発声練習は軽い声だが、一通り声馴らし程度に2オクターブ昇り降りして、最後に2点Fくらいのj声の響きを少し練習。
口の開け具合で、響きの共鳴を探す、ということ。

多分彼女は無意識でいつもやっているので、理論的に教えれば、やってるよ、と思うかもしれない。
彼女の場合特に2点h~3点C以上にかけては、実に上手く共鳴を利用できている。

むしろ2点C~F辺りが、喉側で深いか開けすぎて平たいかどちらかになりがちで、意外と難しい音域である。

実際に、曲になっても、この音域から下の1点b以下というのが、彼女のウィークポイントだろう。
声が温まれば改善されるが、中低音のピッチが低い傾向がある。
特に声を出そうと力むほどそうなる。
単にピッチを高めに、というだけでも良いし、発声を意識しても良い。

今日はドナウディのCome l’allodoletta
上手く歌えていて、一見問題はないのだが、やはり前回同様の印象。
中低音域のピッチが微妙に低いため、歌がどうも暗くこもる。

歌の調子が暗いとか、短調だ、ということとは別に、器楽的にいうと、ピアノ伴奏の上に
声がきっちり乗っからない、ということ。
伴奏の中に潜ってしまうような感じだろうか。

これは単にピッチを高めに意識してもらうだけで、俄然よくなるので、ぜひとも実行してもらいたい。

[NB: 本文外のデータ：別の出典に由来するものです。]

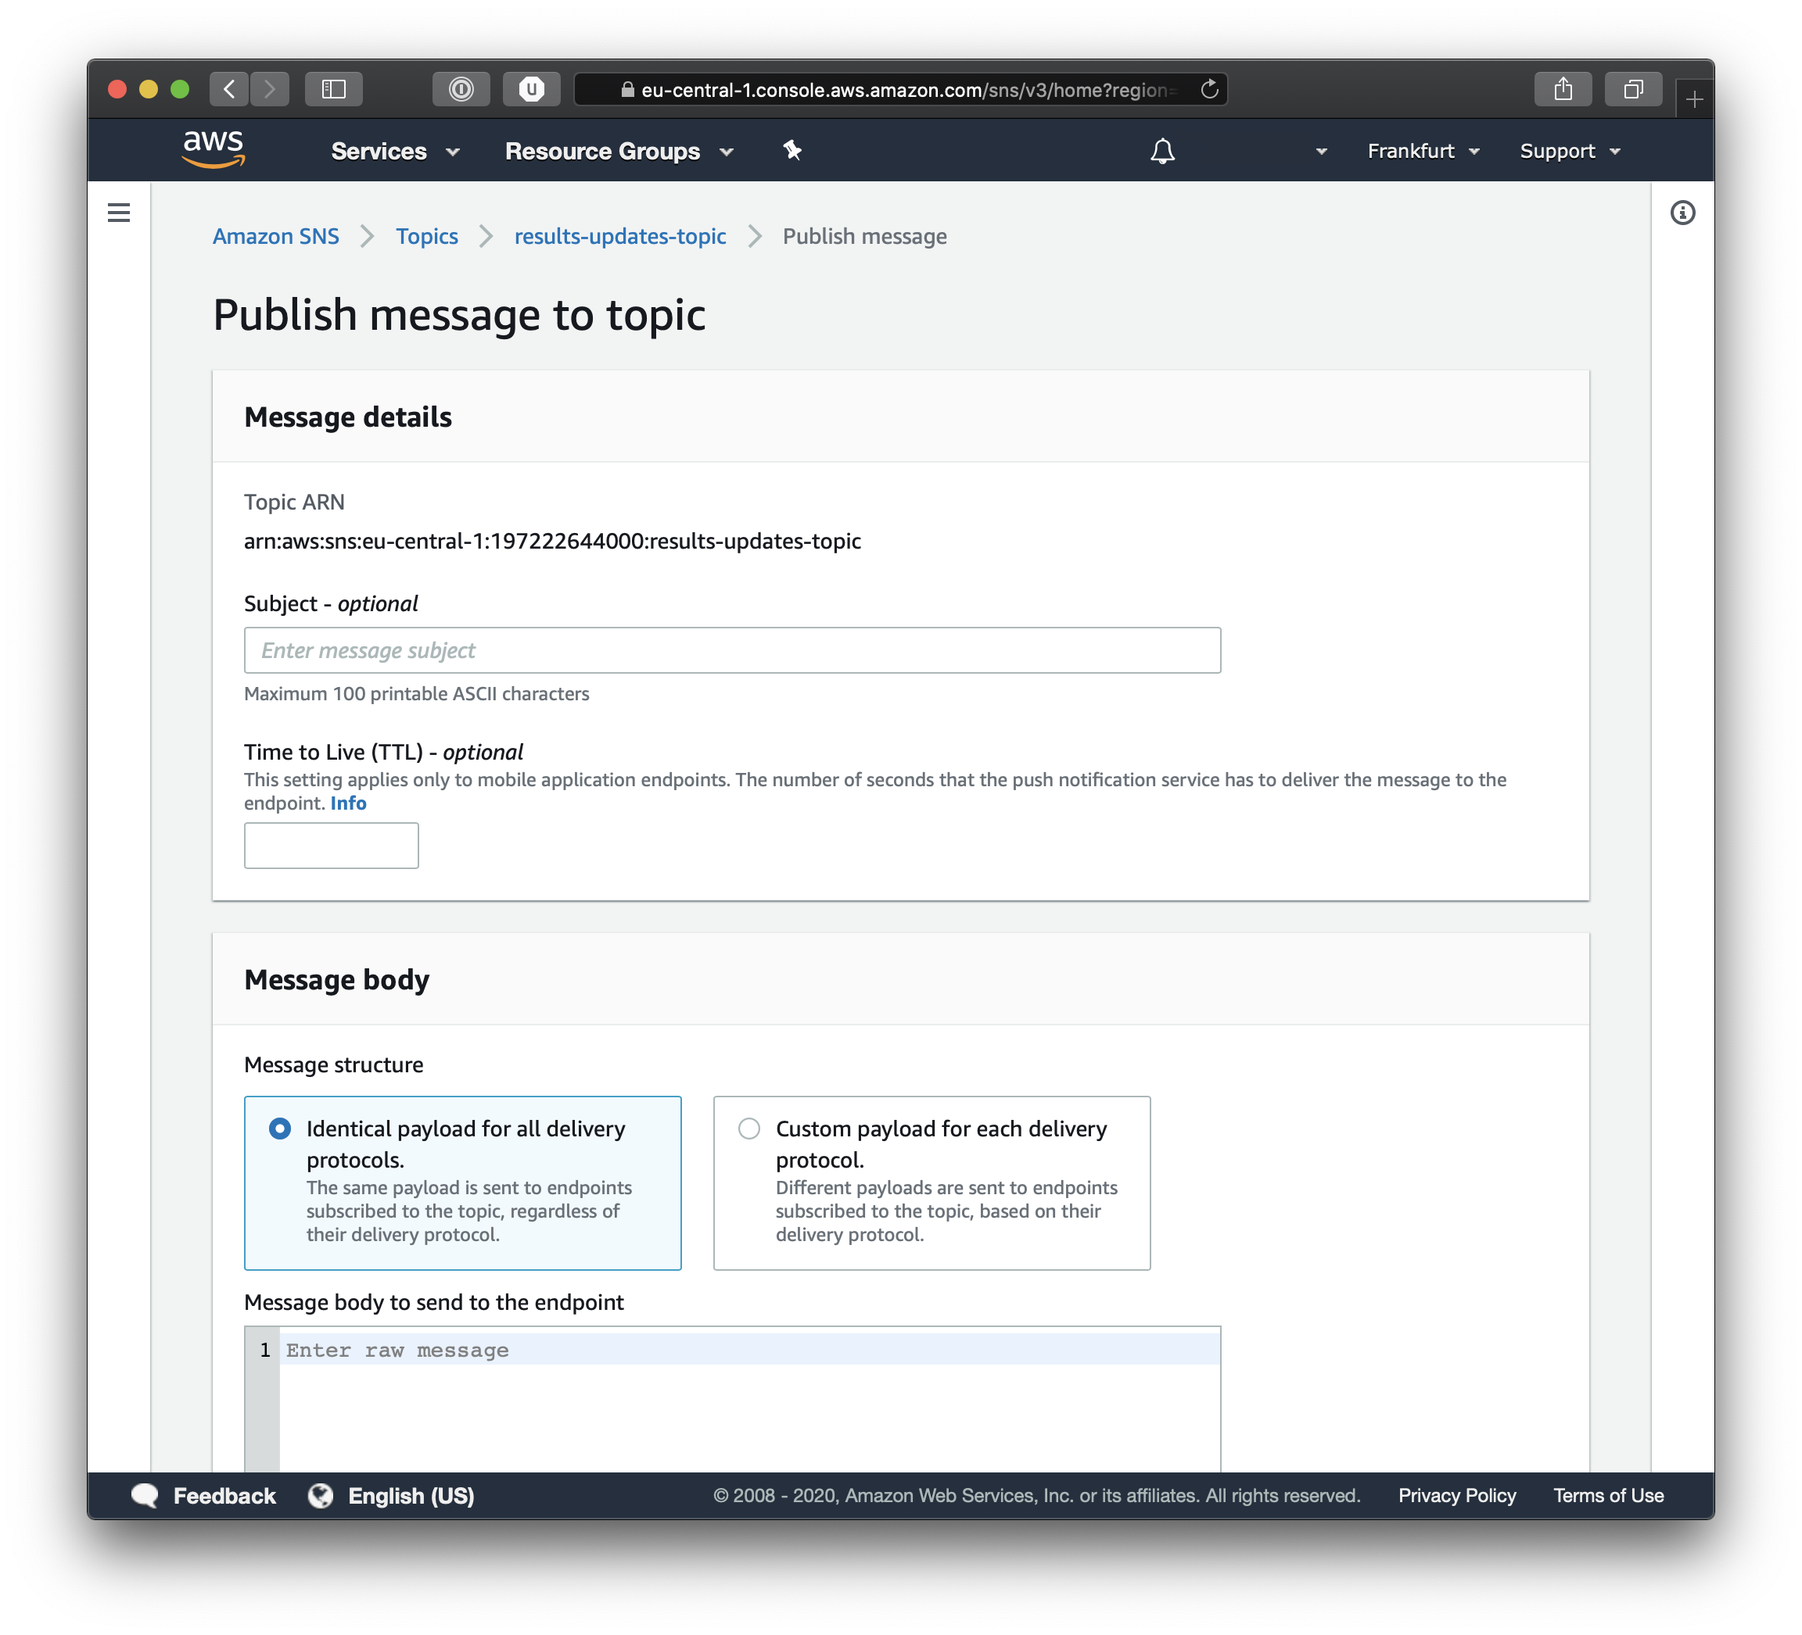Image resolution: width=1802 pixels, height=1635 pixels.
Task: Show all tabs overview icon
Action: coord(1633,89)
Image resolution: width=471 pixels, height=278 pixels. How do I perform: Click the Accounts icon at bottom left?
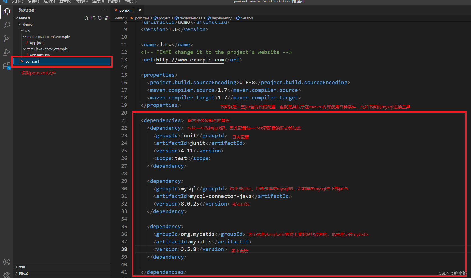click(6, 262)
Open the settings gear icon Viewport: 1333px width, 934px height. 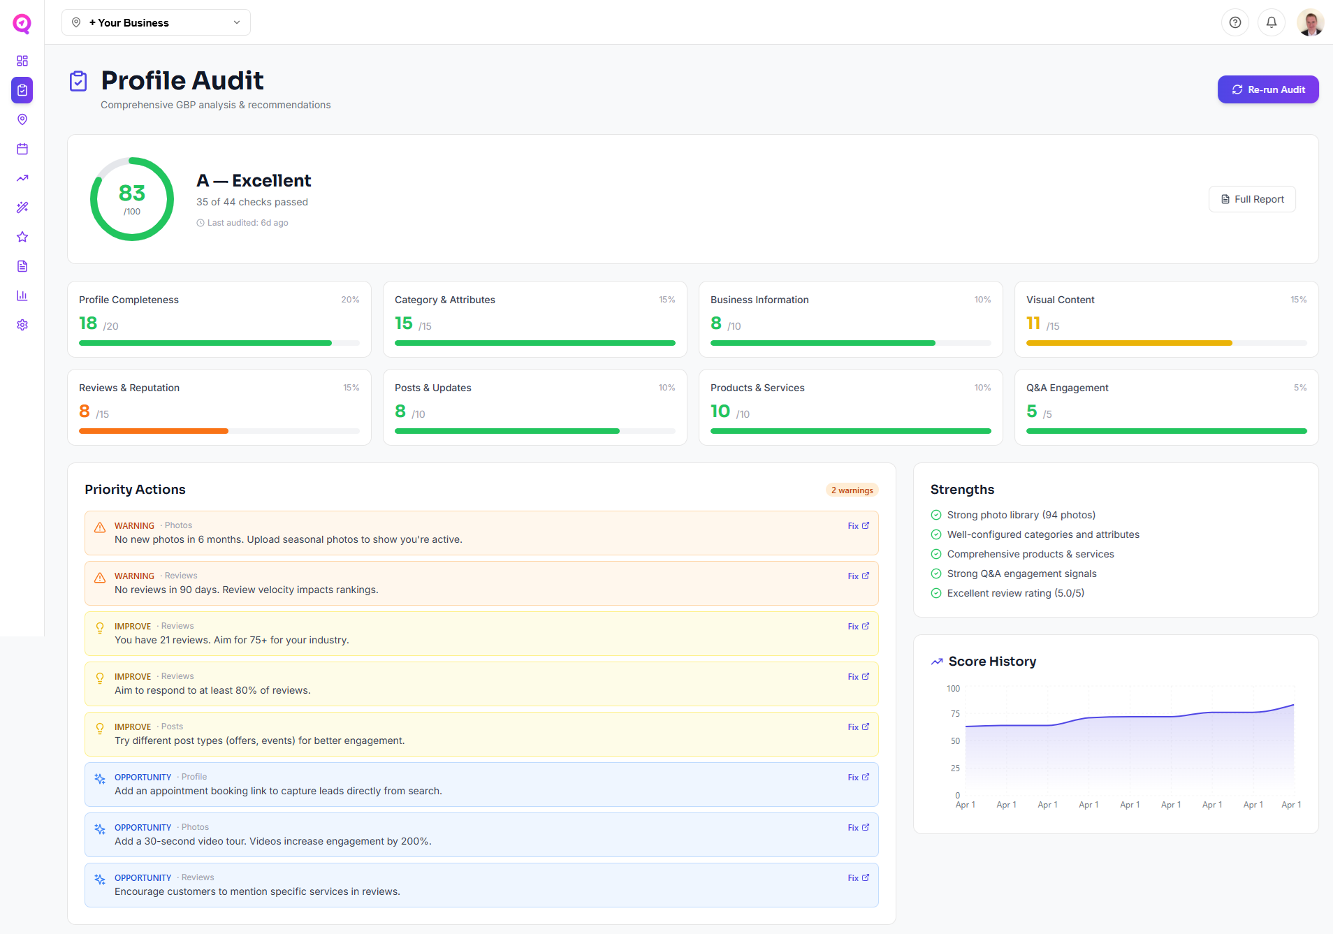coord(22,325)
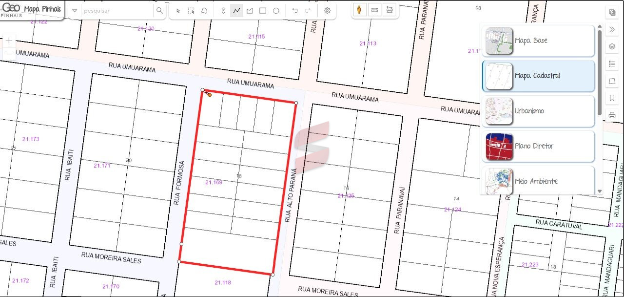Switch to Mapa Base basemap

(x=538, y=41)
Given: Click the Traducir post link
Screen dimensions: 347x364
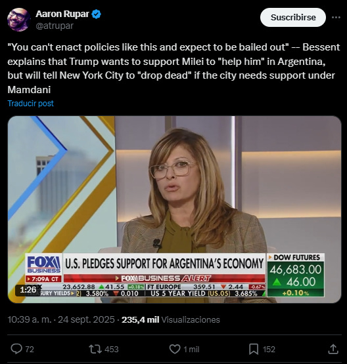Looking at the screenshot, I should coord(31,104).
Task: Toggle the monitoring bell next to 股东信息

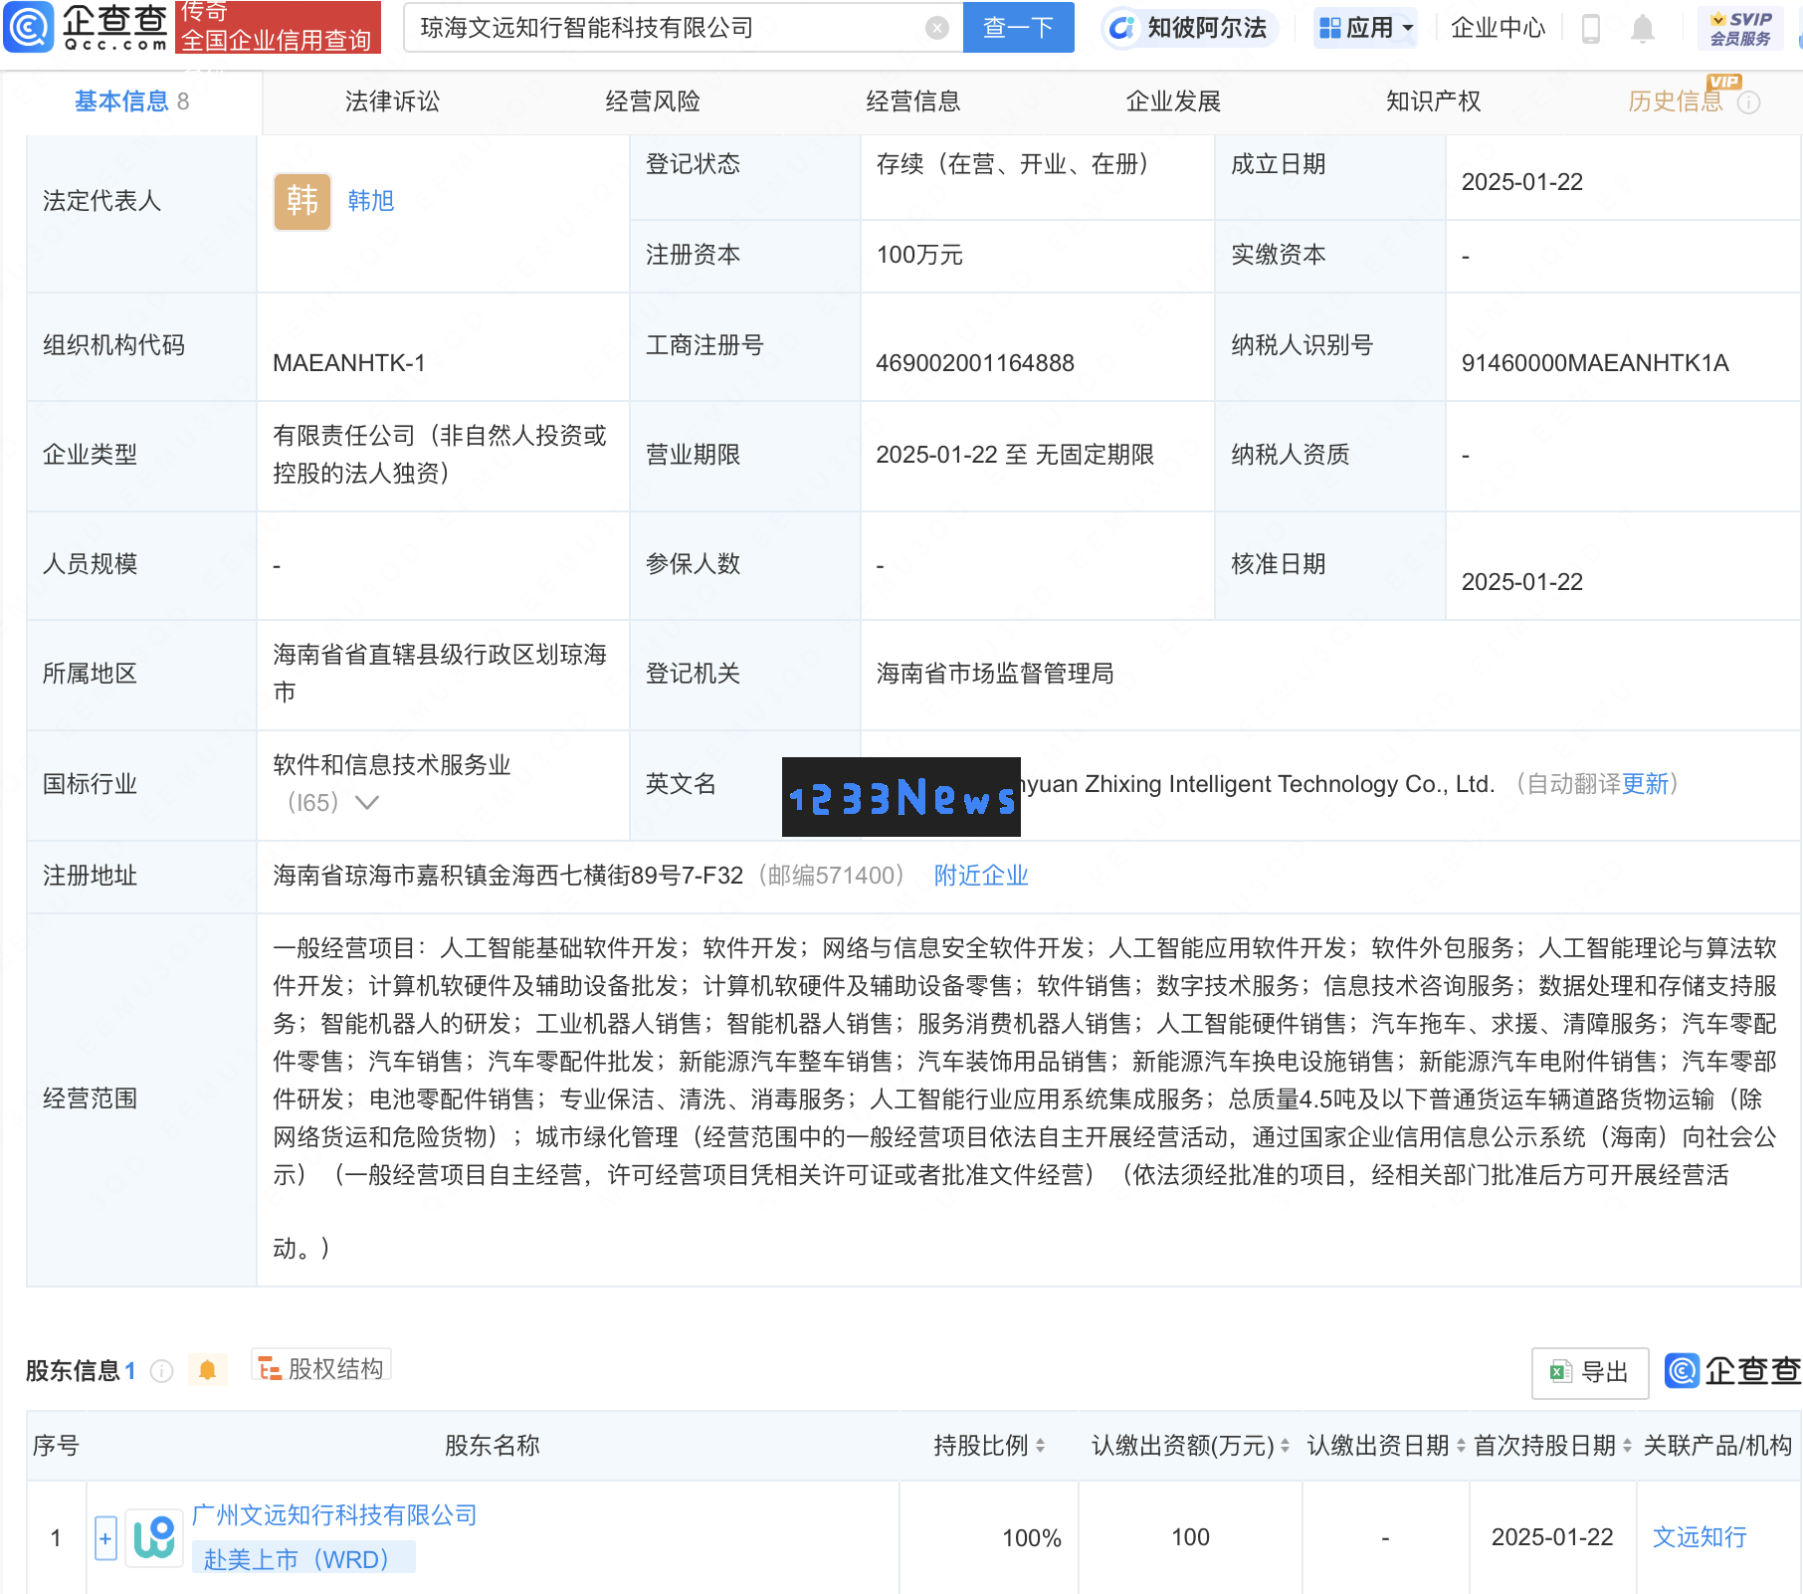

しかし気をつけないと、今度は喉が上がって少女のような感じで、ややこの曲の大人の味わいから遠ざかる、と難しい。
喉の開きと軟口蓋の上がりとのバランスである。

次にDonizettiの歌曲からIl balcaioroを。
こちらもやはり中低音のピッチが課題である。
以前に譜読みしていたので、2~3度通したら、問題なく歌えていたが、中低音の響き、ピッチは気をつけて欲しい。

最後にこれもLuciaからRegnava nel silenzio
今日は一応最後まで譜読みした。

泉の場での彼女の実らない恋へのわずかな希望が後半の曲調に良く顕れたい。
このような曲では基本的にインテンポでの細かい音符の正確な扱いを出来ること。
その上で、伴奏とのある程度自由な動きはあって良いのだが、あくまでも器楽的に。
基本的にリズムをきっちり歌うことで、この曲の持つ軽やかさやエレガントが活きて来るだろう。

IA

今日も彼女が勉強してきた曲をひたすらさらった。
先ずフォーレのSoir
高声用でもやってみた。

やはり彼女の声ならオリジナルの低いキーの方が良かった。
高いキーでも声としてはまったく問題ないが、イメージがちょっと軽すぎるし、爽やか。
官能的というよりは、少女のようである。
リズムの単純ミスを除いては、それほど問題はない。

基本的に声にはまったく問題ないが、出来ればもう少しインテンポでの譜読みを研究して欲しい。
その際に、多少苦しくても少し遅めのテンポでよく練習しておくことだろう。
フレージングの問題はピアノとの関連で作り上げて行けば良いと思う。

そしてEn sourdine
自分も良く勉強して難しいのだが、特に出だしのフレーズはピアノのアルペジョの弾き方次第では、まるでそよ風とそよぐ木の葉のような微妙なゆらぎ感が出て、絶妙だ。
歌うほうとしてはどうだろう?
どうもこのフレーズの入りは入り難いのだ。

リエゾン、そしてブレスポイントを確認、訂正。

それからオペラLouiseのアリア。
フレーズの短いブレスで、喉を開けたままブレスが出来たい。ブレスで喉が細くなるので、締まり易いのではないだろうか?
最後の2点hの高音は、喉を高くしすぎないように、声の当て所方向性を考えてみてはいかがか?
顎を出さずに、軟口蓋から後頭部にかけての広がりをイメージするか、逆に鼻腔だけに入れるように意識するか?

最後にプーランクのLes chemins de l’amourを。
こちらは言うことはほとんどない。自由に歌っていただきたい。
彼女が歌うこの歌は、EnthousiastiqueというよりはCharmantな歌なので、後奏はひたすら静かに終わる方がチャーミングだと思う。